| Your objective |
What are the lines from the one with "Given: Select column A header" through the end of the records below, written out exactly and without the pictures?

| Provided data |
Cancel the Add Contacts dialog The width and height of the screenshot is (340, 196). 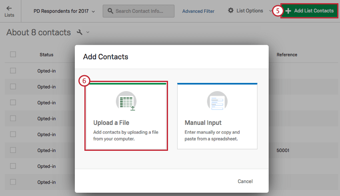pos(245,181)
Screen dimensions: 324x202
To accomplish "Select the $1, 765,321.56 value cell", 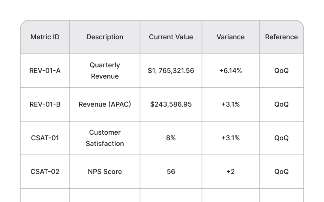I will (171, 71).
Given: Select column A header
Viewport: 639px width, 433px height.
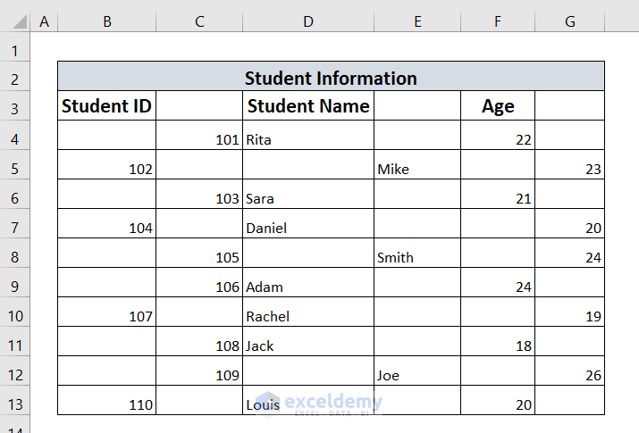Looking at the screenshot, I should 44,21.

| Solution below |
Given: Select column A header
Viewport: 639px width, 433px height.
Looking at the screenshot, I should 44,21.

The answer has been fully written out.